Any instability in Myanmar will directly affect India and New Delhi does not want action by the international community that would further destabilise the Southeast Asian country, India's Permanent Representative to the UN and President of UN Security Council for the month of August Ambassador T S Tirumurti has said.

The Myanmar military staged a coup on February 1 this year, nullifying the results of the November 2020 elections and imposed a state of emergency after detaining hundreds of activists, civil servants and politicians, including Nobel laureate Aung San Suu Kyi and other leaders of her National League for Democracy (NLD).

The military staged the coup amid its rising friction with the ruling NLD government over the results of the November 8 general election. The NLD had registered a thumping victory in the polls.

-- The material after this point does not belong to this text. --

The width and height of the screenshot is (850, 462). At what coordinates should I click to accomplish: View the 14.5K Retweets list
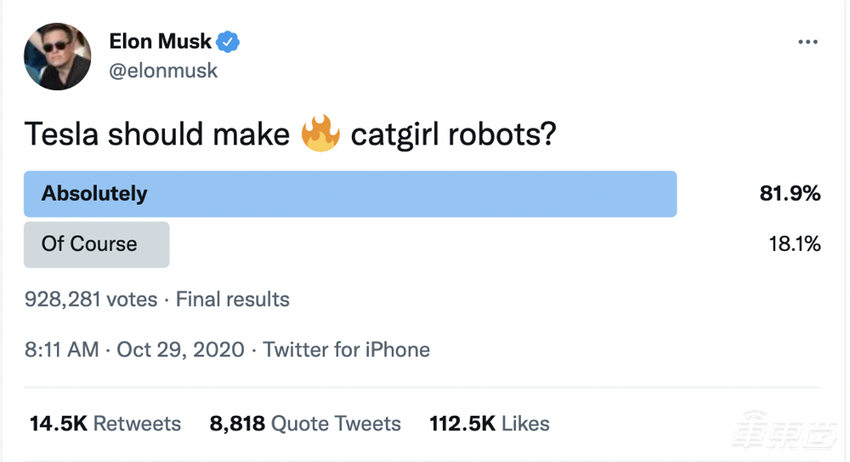point(105,423)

However, the military had alleged discrepancies in the electoral process.

The democratic transition in Myanmar had taken place in 2011 after decades of military rule.

"Myanmar is an extremely important neighbour for us....So what happens in Myanmar is extremely important for us and we have a direct stake in the situation in Myanmar," Tirumurti said on Monday during a press conference at the UN Headquarters on the Security Council's Programme of Work.

India, currently a non-permanent member of the UN Security Council for the 2021-22 tenure, assumed the rotating Presidency of the powerful UN organ for the month of August. In response to a question on Myanmar, Tirumurti said India's position on Myanmar has been fairly clear and consistent.

"We are deeply concerned about the developments in Myanmar. We have condemned the use of violence in Myanmar. We have urged maximum restraint. We believe that there can be no falling back on the path to democracy in Myanmar," he said.

India has called for upholding the rule of law, taking forward the democratic process, in which New Delhi has actually invested in, and also called for the release of detained leaders, Tirumurti said.

"We have repeatedly called for engagement from their side without preconditions and for the peaceful and urgent resolution," he said.

Tirumurti said India has extended support to the efforts of ASEAN and hopes it can move expeditiously on their efforts and also on the five-point consensus.

"So, we need a constructive and also a coordinated approach. What we do not want is an action on the part of the international community which will further destabilise the country because any instability in the country will directly affect India," he said.

Responding to a reporter's question that India has rejected asylum seekers from Myanmar, Tirumurti said this is "completely incorrect."

"It's completely incorrect that we are rejecting people (from Myanmar). We have several thousands of them in India," he said.

It is important to understand that India has four states that are neighbouring Myanmar, Tirumurti said, adding that In Mizoram, the ethnicity of some people is "exactly the same as the ethnicity on the other side of Myanmar in the Chins, for example."

The ASEAN five-point consensus states that there shall be an immediate cessation of violence in Myanmar and all parties shall exercise utmost restraint; constructive dialogue among all parties concerned shall commence seeking a peaceful solution in the interests of the people. It said a special envoy of the ASEAN Chair shall facilitate mediation of the dialogue process, with the assistance of the Secretary-General of ASEAN; ASEAN shall provide humanitarian assistance through the AHA Centre (ASEAN Coordinating Centre for Humanitarian Assistance on disaster management); and the special envoy and delegation shall visit Myanmar to meet with all parties concerned.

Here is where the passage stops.